* **Description of the task**
Start at the line that contains "Select the Arrow tool in the toolbox" in the listing below and extract every line through the last, exactly; leave pictures out.

* **Listed entries**
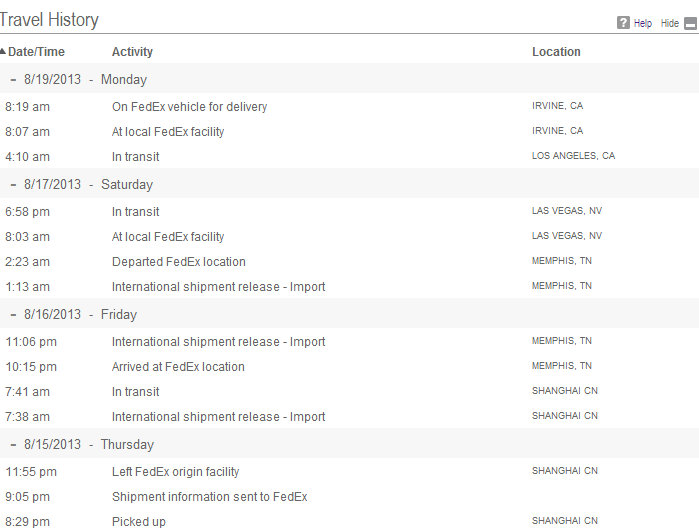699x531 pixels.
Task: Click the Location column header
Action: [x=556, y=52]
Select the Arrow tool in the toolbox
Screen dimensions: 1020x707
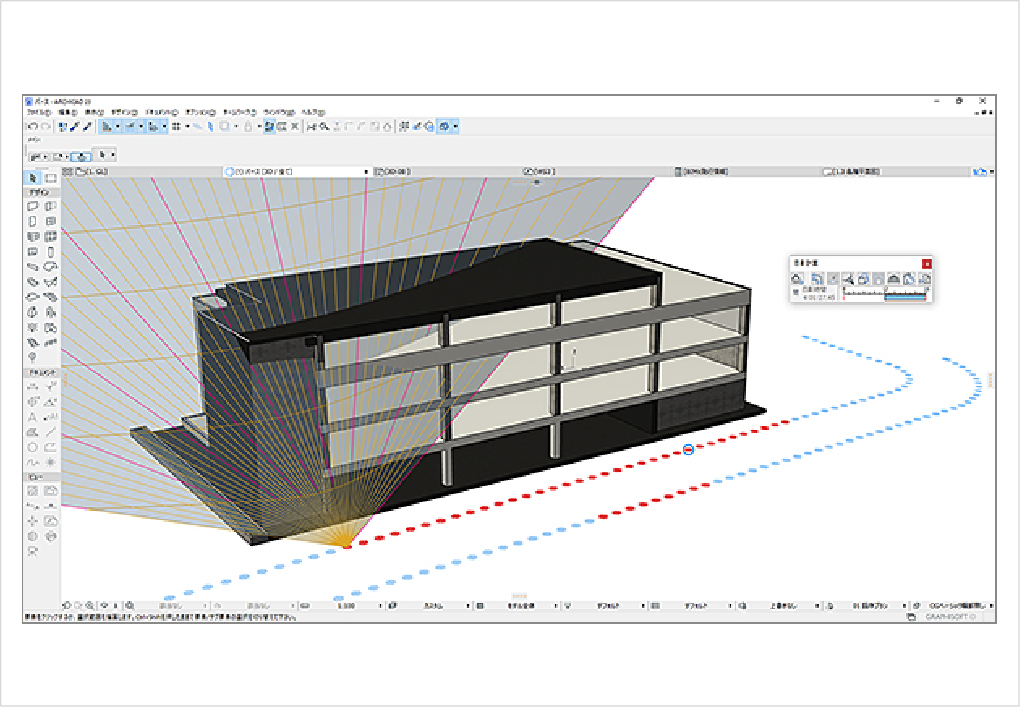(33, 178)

* **Solution to this problem**
Select the Arrow tool in the toolbox
Screen dimensions: 1020x707
(33, 178)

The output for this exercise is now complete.